Wcześniej Australijska Straż Graniczna (Australian Border Force – ABF) konsekwentnie odmawiała przetransportownia całej rodziny do kraju, wyrażając zgodę jedynie matce i chłopcu. Ojciec miał pozostać w obozie, w którym trójka spędziła ostatnie cztery lata. Właśnie dlatego dziecko, z własnej ponoć inicjatywy, przestało przyjmować pokarmy.

Fakt, iż australijskie władze dopuściły w ogóle do sytaucji, w której dziecko głoduje przez niemal trzy tygodnie, został uznany za wysoce oburzający przez środowiska medyczne i organizacje zajmujące się obroną praw człowieka. Rozmówcy brytyjskiego tytułu określają  takie postępowanie jako „nieludzkie”. Na ostrzu krytyki znalazła się również decyzja o rozdzieleniu rodziny, co „zaszkodziło dziecku”.
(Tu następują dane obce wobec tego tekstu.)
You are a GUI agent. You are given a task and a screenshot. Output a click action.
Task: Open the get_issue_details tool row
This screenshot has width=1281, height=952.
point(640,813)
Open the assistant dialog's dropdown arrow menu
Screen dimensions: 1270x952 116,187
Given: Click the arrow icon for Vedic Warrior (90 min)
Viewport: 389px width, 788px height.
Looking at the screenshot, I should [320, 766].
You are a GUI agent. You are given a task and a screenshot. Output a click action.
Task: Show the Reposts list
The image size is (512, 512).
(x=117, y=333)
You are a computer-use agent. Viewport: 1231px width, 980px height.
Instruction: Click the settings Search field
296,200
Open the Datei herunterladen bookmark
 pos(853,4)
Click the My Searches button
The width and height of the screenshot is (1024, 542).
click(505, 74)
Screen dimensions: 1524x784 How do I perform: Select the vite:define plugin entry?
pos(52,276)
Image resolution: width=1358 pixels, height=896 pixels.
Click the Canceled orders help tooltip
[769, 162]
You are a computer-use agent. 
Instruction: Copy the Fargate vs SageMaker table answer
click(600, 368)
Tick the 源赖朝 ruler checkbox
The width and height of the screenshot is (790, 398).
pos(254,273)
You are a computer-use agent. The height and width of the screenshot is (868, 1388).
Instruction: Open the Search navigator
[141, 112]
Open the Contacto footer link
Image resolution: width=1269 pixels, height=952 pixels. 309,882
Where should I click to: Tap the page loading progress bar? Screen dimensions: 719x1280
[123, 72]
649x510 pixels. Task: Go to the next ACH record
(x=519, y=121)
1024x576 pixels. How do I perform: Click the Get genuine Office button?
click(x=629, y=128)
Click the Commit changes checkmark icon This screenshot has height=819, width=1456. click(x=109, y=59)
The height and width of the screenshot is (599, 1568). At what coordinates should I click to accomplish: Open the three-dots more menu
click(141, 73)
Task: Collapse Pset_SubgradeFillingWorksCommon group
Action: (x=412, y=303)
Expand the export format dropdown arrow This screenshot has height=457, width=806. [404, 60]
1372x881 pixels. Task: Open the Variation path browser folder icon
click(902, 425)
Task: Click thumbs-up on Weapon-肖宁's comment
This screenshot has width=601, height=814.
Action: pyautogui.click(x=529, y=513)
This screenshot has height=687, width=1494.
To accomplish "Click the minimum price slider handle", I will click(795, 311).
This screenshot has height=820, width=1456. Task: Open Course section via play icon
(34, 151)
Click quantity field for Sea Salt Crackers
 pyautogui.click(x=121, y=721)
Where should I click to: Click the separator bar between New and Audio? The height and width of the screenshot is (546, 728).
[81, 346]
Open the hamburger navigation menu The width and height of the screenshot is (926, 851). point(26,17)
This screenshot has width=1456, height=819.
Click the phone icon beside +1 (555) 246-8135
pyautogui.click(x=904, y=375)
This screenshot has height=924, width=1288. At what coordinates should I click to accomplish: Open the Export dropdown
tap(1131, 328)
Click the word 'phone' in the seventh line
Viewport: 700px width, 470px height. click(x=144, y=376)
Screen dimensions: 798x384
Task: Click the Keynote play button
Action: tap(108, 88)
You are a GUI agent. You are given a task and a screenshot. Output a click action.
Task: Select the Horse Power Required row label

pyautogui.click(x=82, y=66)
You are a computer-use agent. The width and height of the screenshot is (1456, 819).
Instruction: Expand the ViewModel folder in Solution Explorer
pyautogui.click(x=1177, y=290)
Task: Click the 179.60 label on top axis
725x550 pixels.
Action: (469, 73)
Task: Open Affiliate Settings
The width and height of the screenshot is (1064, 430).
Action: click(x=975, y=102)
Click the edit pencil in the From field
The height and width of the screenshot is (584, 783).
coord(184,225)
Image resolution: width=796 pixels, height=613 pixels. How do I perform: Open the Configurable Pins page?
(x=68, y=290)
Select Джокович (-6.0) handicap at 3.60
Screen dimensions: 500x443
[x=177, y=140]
Wyspa Nauru, położonona niemal dokładnie na równiku, w zachodniej części Pacyfiku to straszne miejsce. Niewielki ląd jest w znaczniej części zdegradowany w wyniku wydobycia fosforanów, które zakończyło się w latach osiemdziesiątych. Od tego czasu lokalna gosodarka praktycznie nie istnieje, bezrobocie sięga 90 proc., a jedyne środki, jakimi dysponuje władza pochodzą od lokalnego hegemona – Związku Austalijskiego. Canberra urządziła na wyspie miejsce zsyłek dla uchodźców, którzy przybywają na kontynent w poszukiwaniu lepszego życia. Według Amnesty International, niemal jedna trzecia z 1200 zesłańców (w tym ok 130 dzieci) mieszka na stałe w namiotach. Pozostali – w blaszanych budach i kontenerach, w których temperatura sięga nawet 45-50 st Celsjusza. Uchodźcy zmagają się z ulewami i powodziami. Do prymitywnych sanitariatów ustawiają się codziennie gigantyczne kolejki. Opieka medyczna praktycznie nie istnieje. Przerażającym przykładem jest stomatologia, która ogranicza się do wyrywania zebów. Brakuje leków i czystych ubrań. Dzieci są narażone na stres i wegetacje w warunkach przepełnienia. Niekóre z nich moczą się do łóżek w wieku kilkunastu lat, inne odmawiają uczęszczania do nauryjskich szkół, w których spotykają się z szyderstwami i przemocą.

Australia na utrzymanie obozu przeznacza ponad pół miliarda dolarów amerykańskich rocznie. Na wyspę bardzo rzadko są wpuszczani dziennikarze i działacze na rzecz praw człowieka. Canberra celowo przyzwala na przecieki, aby straszny obraz wyłaniający się z opowieści odstraszał potencjalnych przybyszy z biednych krajów. Nauru ma być straszakiem.

Osoby przebywające w ośrodku detencyjnym na Nauru kolejno pozywają australijski rząd, domagając się azylu i możliwości rozpoczęcia normalnego życia na kontynencie. Większość procesów przed sądem federalnym kończy się korzystnymi dla nich orzeczeniami, jednak machina sprawiedliwości posuwa się bardzo powoli.